The push for a ‘quantum social science’ led by Wendt and others is also mirrored by evolutionary sociology, insofar as the both introduce some sort of agency, intention, or observer-effect in our experiments and normative projects. The world state is a holographic projection (of the hivemind, so to speak), but the people also constitute a kind of social (super)organism. Wendt actually does argue both, though he may not make the connection explicit. It may not be a perfect analogy, but at least the integration of evolutionary sociology may provide some more concrete, testable, theories and praxis than the quantum. The basic idea of teleonomy is “evolution on purpose” (Corning et al) and is part of the extended evolutionary synthesis (EES), where we reflexively influence our own biological evolution (as well as that of other species, one could say). Agency and destiny both matter in consciously shaping the next stage, steady-state, or punctuated equilibrium, of our collective social evolution.
Returning to Judith Butler, she could be interpreted in a fairer light of evolutionary sociology.
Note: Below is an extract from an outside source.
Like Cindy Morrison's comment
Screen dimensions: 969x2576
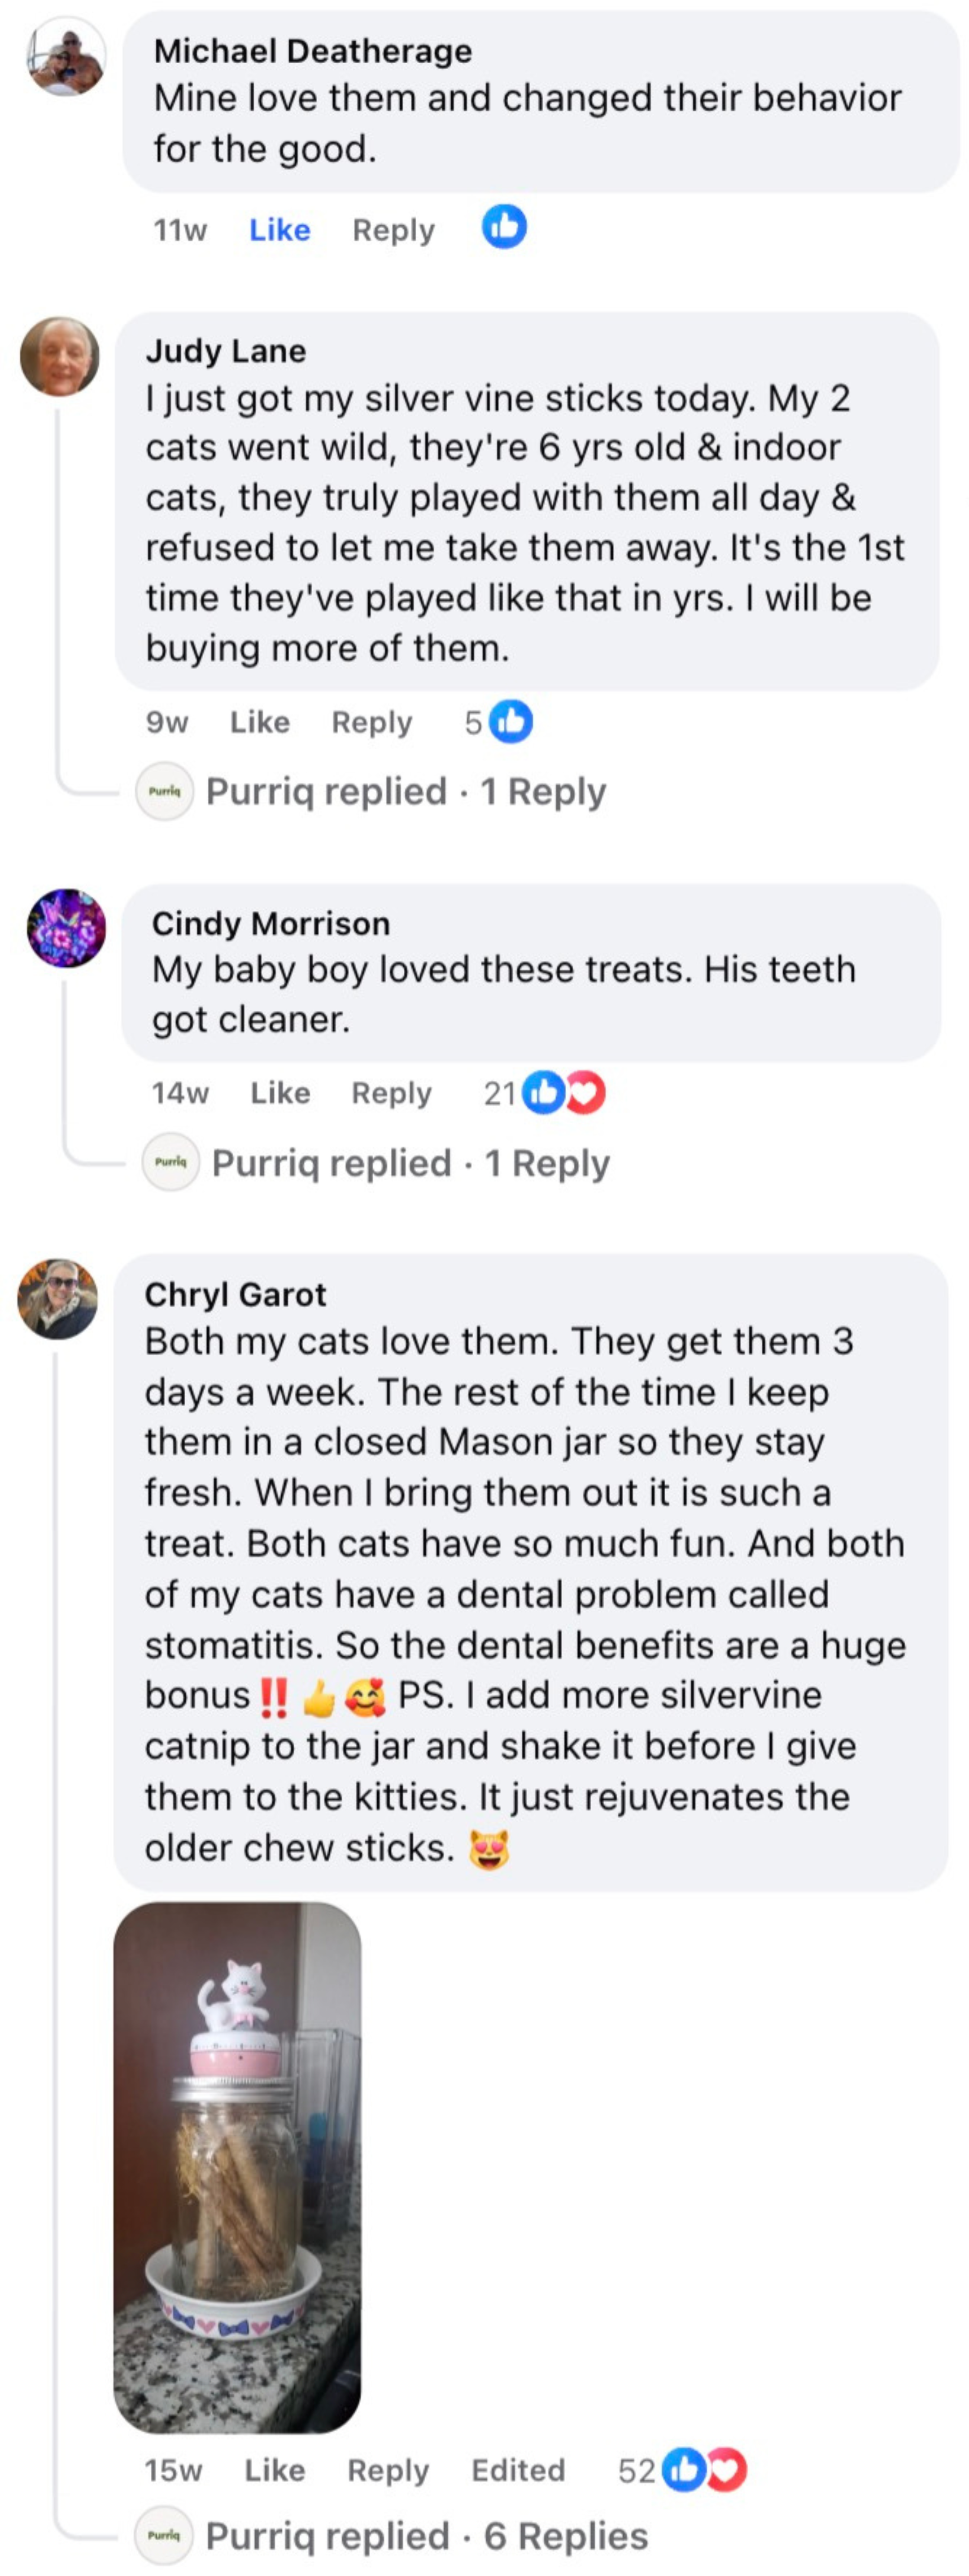280,1093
It appears to me that Lain’s video misrepresents Butler, which then Bunch doubles down on. What Butler was saying with regards to “ethics beyond calculation” was pointing to the very real limits of individual rationality (particularly under capitalist ideology), as well as the necessary ontological conditions of collective action, specifically to be resilient through climate change and Cornel West explicitly agreed. Perhaps it is ‘beyond calculation’ because she is speaking on the horizon of utopian necessary possibilities, and of teleonomic guide-rails to get us through climate change, or put more simply, the precautionary principle. Bunch asks “can humans create a leftist utopia?” but does not really answer the question, whereas I am already arguing we need to, and we are (actively striving for a relative utopia or protopia).
Macro-sociology should not be on the fringes of discourse, especially among leftist/ socialists, it should be at the centre, contextualizing questions and issues of the micro. Questions and answers for a World State, imbued with a pragmatic sense of social evolution, were put forward by H.G. Wells almost a century ago, as Duncan Bell (2018) explains and defends. A world state in this regard means world peace, not world war or global tyranny. Sociologists are particularly well positioned to see possible futures of society and prescribe normative processes and outcomes. In order to do this in any scalable fashion, we need to see the big picture, which includes civilization itself working out evolutionary adaptive pathways.
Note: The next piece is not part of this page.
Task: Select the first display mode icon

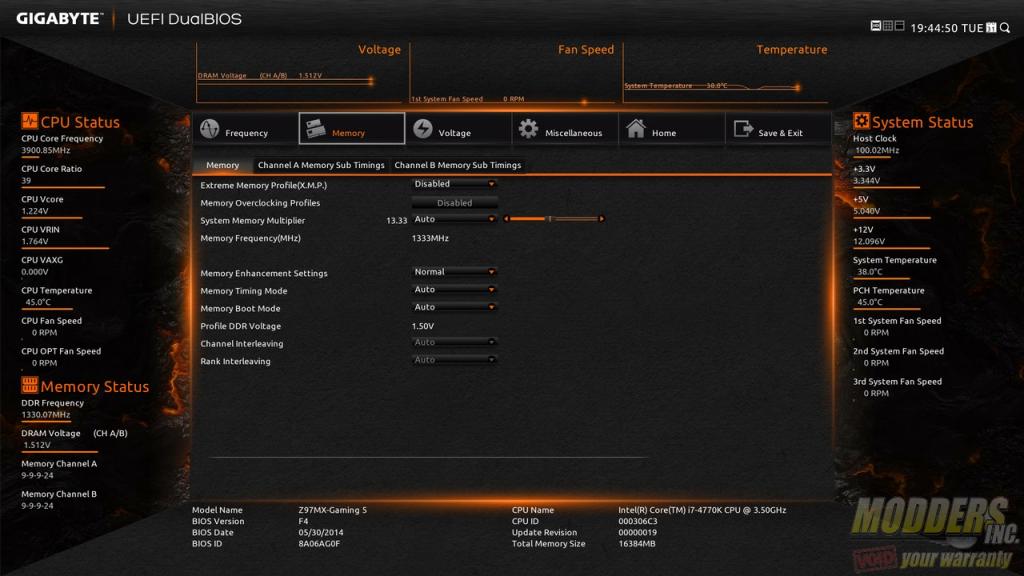Action: pyautogui.click(x=876, y=27)
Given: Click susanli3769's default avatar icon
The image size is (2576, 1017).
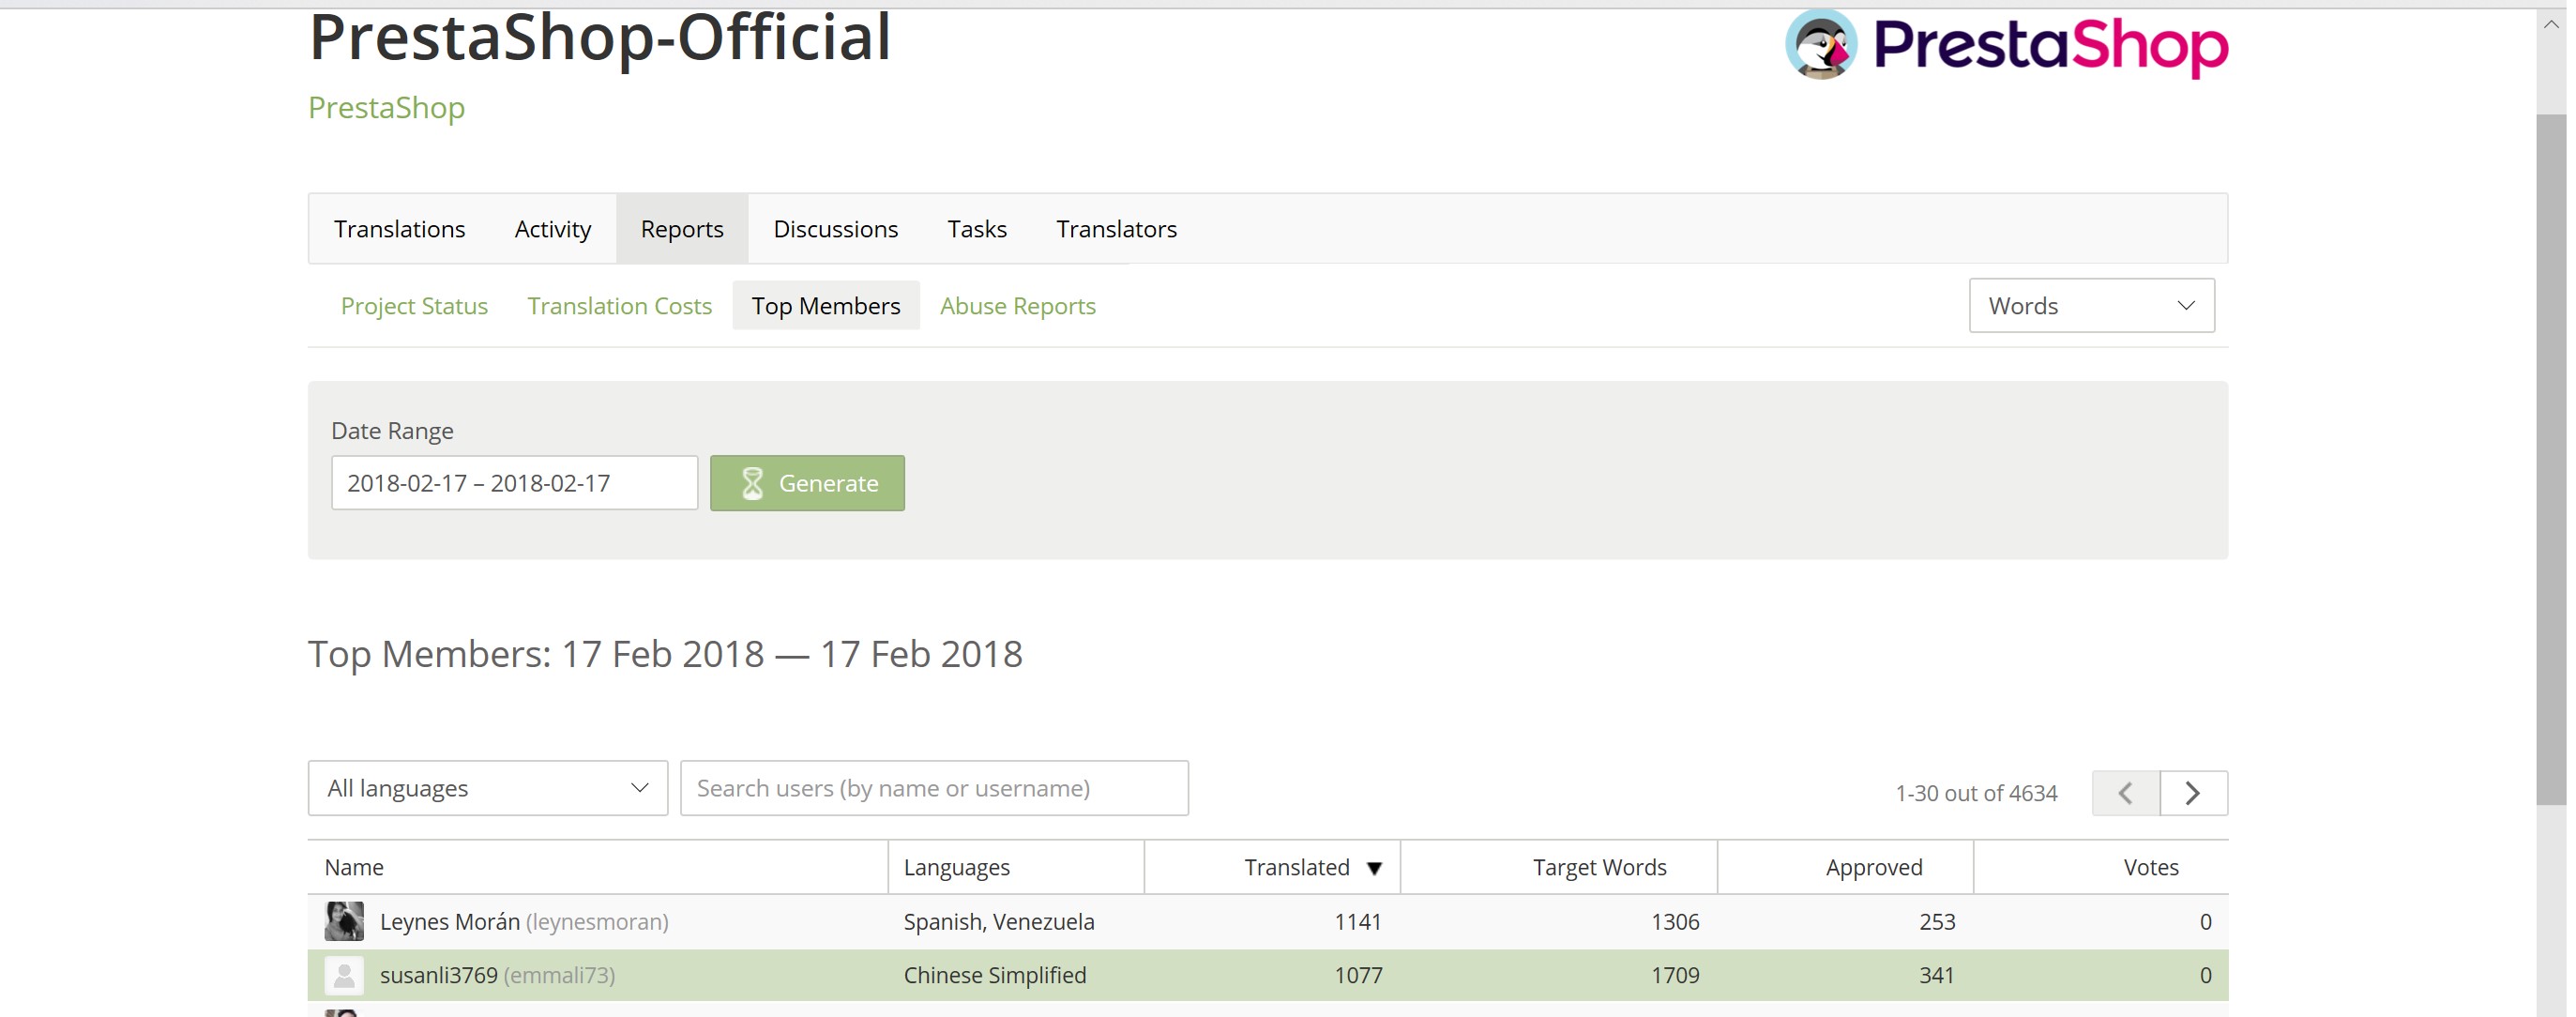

And while our attention is hijacked by evolutionary psychology, perhaps we should also be wary of evolutionary economics and whether or not it can prove its utility in remediating extreme income and wealth inequality, while also prioritizing renewable and sustainable forms of economics. If it’s not doing those things, which economics generally does not do, then what the hell is it doing? In closing, I ask, what the hell are we all doing, if not trying to understand and solve all problems?
In a discursive battlefield that is already too cluttered, evolutionary sociology is a necessary baseline because it reorients some of the major questions of individuals and societies in terms of evolutionary steps and major paradigm shifts. It helps us understand entirely external (and in many cases imaginary) forces that shape our biological, mental, and social evolution. Epigenetics must be studied equally from psychology and sociology, not asymmetrically. Evolution is already affirmed in a metamodern sociology, whether as defined by myself or Daniel Gortz/ Hanzi Freinacht, and it would be nice to see the left catch up to this standard.